George Rebounds After JFK Jr.’s Death

Share
WASHINGTON POST

Remember this name: Frank Lalli. He’s going to make the world forget John F. Kennedy Jr.

Well, maybe not. JFK Jr. was a public figure--the slain president’s son, handsome man, founder of George magazine, victim of a plane crash. Lalli is none of those things. He’s merely the editor who transformed George into a good magazine.

George was born five years ago in a frenzy of Kennedy-induced hype. It was a magazine about politics with a decidedly pop sensibility symbolized by the first cover, which showed supermodel Cindy Crawford dressed like George Washington--or at least as Washington would have dressed if he had left his army uniform unbuttoned to expose his washboard abs.

In that issue, Kennedy promised a “post-partisan” magazine that would define politics broadly--”from elected officials to media moguls to movie stars to ordinary citizens”--and cover it “exuberantly.”

Advertisement

It was a good idea, but under Kennedy’s reign the execution was spotty. There were lots of splashy graphics and plenty of movie stars but not, alas, much depth.

George seemed to be pandering to the public but the public wasn’t buying. By the summer of 1999, there were rumors that George’s parent company, Hachette Filipacchi, was about to pull the plug. When Kennedy died that July, the magazine world figured George was doomed.

It wasn’t. This year, under Lalli’s editorship, George is thriving.

“Circulation has increased 25% to more than 500,000,” Lalli reported in a recent issue, and ad sales are also rising. The reason for this turnaround is simple and kind of inspiring: The magazine is a lot better than it used to be.

The basic formula is the same. George is still a pop magazine with glitzy graphics and top-10 lists and plenty of movie stars. Crawford reappeared on the cover in September, snuggling with her husband to tout a ditzy story on how celebrity couples handle their political differences.

This issue also features stories revealing the political philosophies of Danny Glover, Bo Derek and Shannen Doherty.

George runs so many stories about celebrities and their heartfelt political passions that you begin to wonder how movie stars ever find the time to do their work, much less indulge in such traditional Hollywood hobbies as philandering, substance abuse and punching tabloid photographers.

Advertisement

But Lalli has added something rarely found in the Kennedy years: solid, well-reported, well-written stories, many of them bringing a much-needed historical perspective to today’s political controversies.

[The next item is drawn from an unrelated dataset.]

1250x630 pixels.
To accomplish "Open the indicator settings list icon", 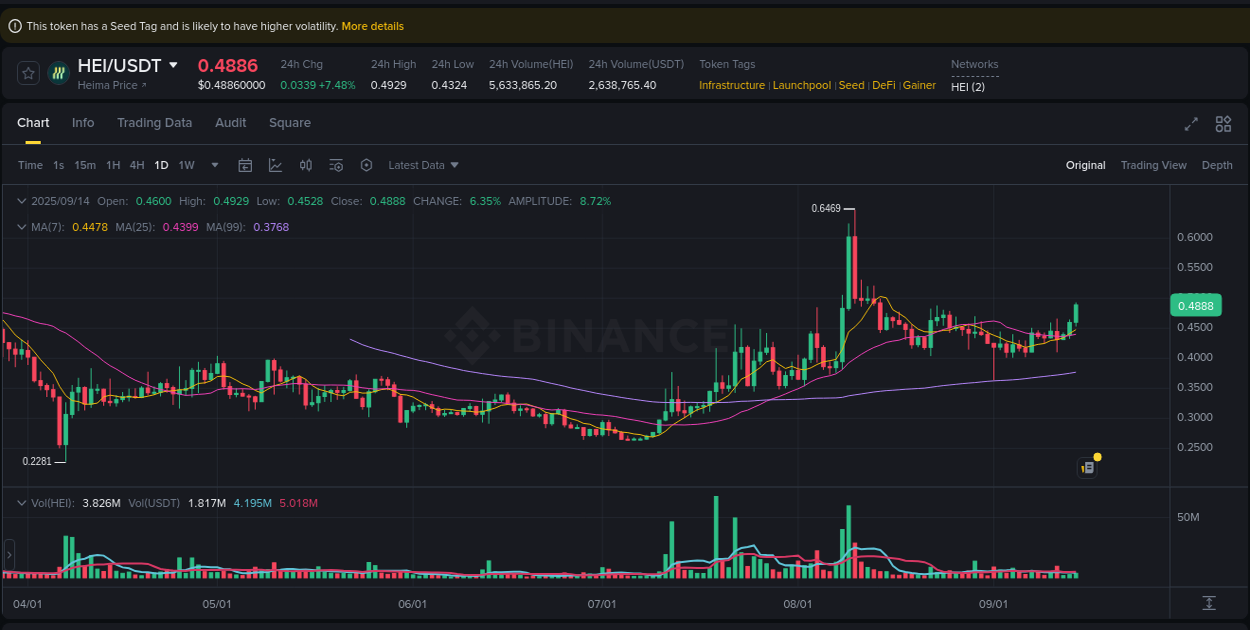I will point(336,165).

For instance, last spring, when the Confederate flag was a hot issue, George ran a piece by Pulitzer Prize-winning historian David Garrow. He proved that the Rebel flag had little to do with “tradition”--it was rarely displayed in the South between Appomattox and World War II--and much to do with white backlash against civil rights.

And last April, George marked the 25th anniversary of the fall of Saigon with a piece by another Pulitzer winner, David Halberstam, that was the best short explanation of the Vietnam debacle that I’ve ever read. It should be stapled to the back of every high school history textbook in America.

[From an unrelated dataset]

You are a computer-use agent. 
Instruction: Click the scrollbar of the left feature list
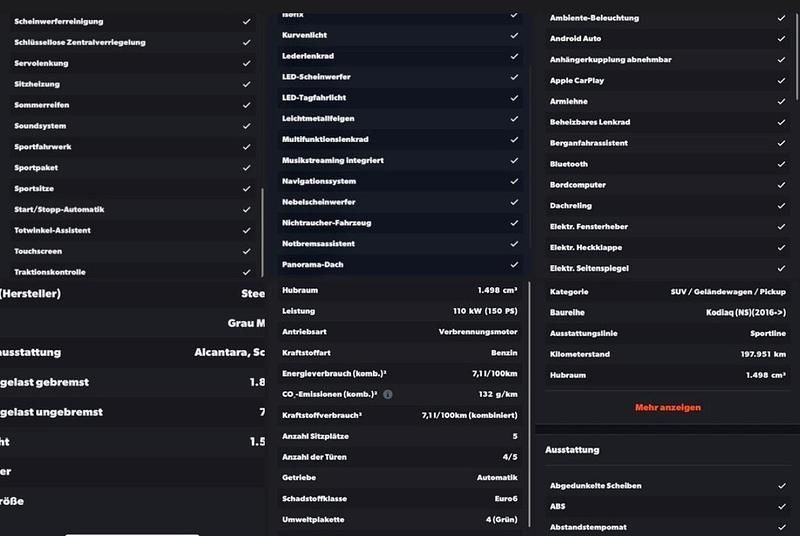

The September issue had several good pieces and an extraordinary one. The good pieces included Aaron Latham’s look at George W. Bush’s religious views--”I believe God wants me to run for President,” W says at one point--and Jesse Ventura’s surprisingly thoughtful view of the presidential candidates. The extraordinary story is “Greetings From Death Town, U.S.A,” Stephen Rodrick’s portrait of Huntsville, Texas, where 40% of America’s executions have taken place since 1995.

Rodrick’s piece is no knee-jerk, anti-death-penalty polemic. It’s a nuanced, impressionistic and darkly comic look at a town whose economy and culture are based on imprisoning and killing felons. He interviews the warden--who proudly points out the prison flower gardens--and the chaplain, a genuinely dedicated man who collects the autographs of the soon-to-be-executed in his Bible.

Rodrick also visits the prison graveyard--which was landscaped and beautified by the man who once held the job of executioner--and the local Texas Prison Museum, which displays, among other “jaw-dropping artifacts,” a boot once used to hide the drug stash of murderer Charles Harrelson, father of actor Woody Harrelson.

Advertisement

In the end, Rodrick interviews a condemned killer and then watches his execution, only to find that his reaction to the event is surprising even to himself.

This is a great story and Rodrick is a very good writer. Remember his name. He’s going to make the world forget William Shakespeare.

Well, probably not. But you get the idea.